• Written exercise
Print the items word for word, from the very first line through the line containing "Action: (749, 318)", inclusive.

-- Begin --

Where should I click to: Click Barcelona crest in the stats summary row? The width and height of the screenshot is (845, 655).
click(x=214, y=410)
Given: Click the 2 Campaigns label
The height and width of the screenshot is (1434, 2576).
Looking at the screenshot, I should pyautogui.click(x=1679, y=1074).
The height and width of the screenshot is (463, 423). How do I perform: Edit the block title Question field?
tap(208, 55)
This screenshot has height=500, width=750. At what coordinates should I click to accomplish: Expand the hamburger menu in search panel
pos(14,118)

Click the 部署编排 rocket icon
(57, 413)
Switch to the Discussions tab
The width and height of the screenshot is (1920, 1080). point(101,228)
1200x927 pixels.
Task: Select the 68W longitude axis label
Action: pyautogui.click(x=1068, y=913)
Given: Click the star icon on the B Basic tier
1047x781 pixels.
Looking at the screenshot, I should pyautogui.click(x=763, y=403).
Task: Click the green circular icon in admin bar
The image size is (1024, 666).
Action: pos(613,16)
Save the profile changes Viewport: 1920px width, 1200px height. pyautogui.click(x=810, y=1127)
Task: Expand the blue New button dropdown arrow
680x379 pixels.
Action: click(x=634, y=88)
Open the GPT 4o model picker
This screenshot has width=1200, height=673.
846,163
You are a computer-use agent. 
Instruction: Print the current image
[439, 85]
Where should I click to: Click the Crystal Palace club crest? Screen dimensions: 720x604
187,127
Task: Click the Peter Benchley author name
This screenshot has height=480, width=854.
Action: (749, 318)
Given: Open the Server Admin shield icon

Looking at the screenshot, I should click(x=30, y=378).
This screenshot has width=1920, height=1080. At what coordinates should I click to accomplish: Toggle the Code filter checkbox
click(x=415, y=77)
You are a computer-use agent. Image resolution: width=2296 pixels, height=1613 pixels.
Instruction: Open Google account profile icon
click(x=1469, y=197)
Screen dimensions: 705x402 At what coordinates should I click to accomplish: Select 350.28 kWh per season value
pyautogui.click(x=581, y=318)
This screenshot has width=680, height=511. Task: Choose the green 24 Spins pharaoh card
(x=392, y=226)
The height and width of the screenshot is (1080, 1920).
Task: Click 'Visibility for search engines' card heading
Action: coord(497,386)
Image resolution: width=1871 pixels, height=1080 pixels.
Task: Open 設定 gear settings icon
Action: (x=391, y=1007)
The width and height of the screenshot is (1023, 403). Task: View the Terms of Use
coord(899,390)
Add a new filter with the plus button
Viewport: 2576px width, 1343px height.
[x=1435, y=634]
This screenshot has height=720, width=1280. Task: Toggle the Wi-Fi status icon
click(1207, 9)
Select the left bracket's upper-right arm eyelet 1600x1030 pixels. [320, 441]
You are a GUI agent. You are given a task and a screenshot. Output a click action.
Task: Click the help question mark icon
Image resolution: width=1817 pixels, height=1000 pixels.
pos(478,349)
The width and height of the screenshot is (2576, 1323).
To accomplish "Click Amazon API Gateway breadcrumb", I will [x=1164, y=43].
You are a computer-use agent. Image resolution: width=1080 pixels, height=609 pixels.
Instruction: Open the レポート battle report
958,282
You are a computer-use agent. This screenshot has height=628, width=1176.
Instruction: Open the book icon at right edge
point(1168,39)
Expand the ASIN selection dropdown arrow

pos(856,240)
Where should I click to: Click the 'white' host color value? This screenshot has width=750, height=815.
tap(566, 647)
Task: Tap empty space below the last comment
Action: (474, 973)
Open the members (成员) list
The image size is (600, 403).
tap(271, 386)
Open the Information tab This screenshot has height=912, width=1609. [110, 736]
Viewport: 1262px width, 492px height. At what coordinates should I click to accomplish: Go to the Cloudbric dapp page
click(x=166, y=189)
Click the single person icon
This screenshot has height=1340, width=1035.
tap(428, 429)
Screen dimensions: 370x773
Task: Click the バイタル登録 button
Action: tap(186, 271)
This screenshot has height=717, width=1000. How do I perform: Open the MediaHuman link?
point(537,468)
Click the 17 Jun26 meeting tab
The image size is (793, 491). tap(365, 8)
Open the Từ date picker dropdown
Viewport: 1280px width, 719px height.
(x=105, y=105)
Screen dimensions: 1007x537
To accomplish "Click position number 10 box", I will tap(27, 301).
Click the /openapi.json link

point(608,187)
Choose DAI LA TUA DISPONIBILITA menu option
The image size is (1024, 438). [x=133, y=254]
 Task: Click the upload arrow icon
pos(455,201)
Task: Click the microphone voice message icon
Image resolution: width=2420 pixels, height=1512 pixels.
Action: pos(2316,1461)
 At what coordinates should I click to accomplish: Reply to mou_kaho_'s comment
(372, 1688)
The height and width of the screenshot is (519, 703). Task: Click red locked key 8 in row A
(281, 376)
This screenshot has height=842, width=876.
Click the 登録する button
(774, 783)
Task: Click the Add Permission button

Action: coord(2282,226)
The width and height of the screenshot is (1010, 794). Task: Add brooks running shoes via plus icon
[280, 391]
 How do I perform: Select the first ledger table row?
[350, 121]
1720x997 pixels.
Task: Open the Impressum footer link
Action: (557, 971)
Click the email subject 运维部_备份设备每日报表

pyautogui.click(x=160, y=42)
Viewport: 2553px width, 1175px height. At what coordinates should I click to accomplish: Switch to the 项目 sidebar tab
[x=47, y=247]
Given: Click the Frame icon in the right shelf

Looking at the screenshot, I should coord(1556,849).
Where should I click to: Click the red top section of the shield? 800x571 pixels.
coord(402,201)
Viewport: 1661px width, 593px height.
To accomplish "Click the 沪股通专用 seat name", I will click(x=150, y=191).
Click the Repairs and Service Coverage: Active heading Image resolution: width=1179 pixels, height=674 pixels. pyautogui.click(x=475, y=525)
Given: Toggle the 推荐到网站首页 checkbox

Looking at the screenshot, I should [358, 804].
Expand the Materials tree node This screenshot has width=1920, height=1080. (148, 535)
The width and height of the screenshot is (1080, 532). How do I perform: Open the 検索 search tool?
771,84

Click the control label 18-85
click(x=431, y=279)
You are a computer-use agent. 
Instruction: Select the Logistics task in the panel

-- End --

• Exercise result
Where should I click to: Click Barcelona crest in the stats summary row? The width and height of the screenshot is (845, 655).
click(x=214, y=410)
Given: Click the 2 Campaigns label
The height and width of the screenshot is (1434, 2576).
Looking at the screenshot, I should pyautogui.click(x=1679, y=1074).
The height and width of the screenshot is (463, 423). How do I perform: Edit the block title Question field?
tap(208, 55)
This screenshot has height=500, width=750. At what coordinates should I click to accomplish: Expand the hamburger menu in search panel
pos(14,118)

Click the 部署编排 rocket icon
(57, 413)
Switch to the Discussions tab
The width and height of the screenshot is (1920, 1080). point(101,228)
1200x927 pixels.
Task: Select the 68W longitude axis label
Action: pyautogui.click(x=1068, y=913)
Given: Click the star icon on the B Basic tier
1047x781 pixels.
Looking at the screenshot, I should pyautogui.click(x=763, y=403).
Task: Click the green circular icon in admin bar
The image size is (1024, 666).
Action: pos(613,16)
Save the profile changes Viewport: 1920px width, 1200px height. pyautogui.click(x=810, y=1127)
Task: Expand the blue New button dropdown arrow
680x379 pixels.
Action: click(x=634, y=88)
Open the GPT 4o model picker
This screenshot has width=1200, height=673.
846,163
You are a computer-use agent. 
Instruction: Print the current image
[439, 85]
Where should I click to: Click the Crystal Palace club crest? Screen dimensions: 720x604
187,127
Task: Click the Peter Benchley author name
This screenshot has height=480, width=854.
Action: (749, 318)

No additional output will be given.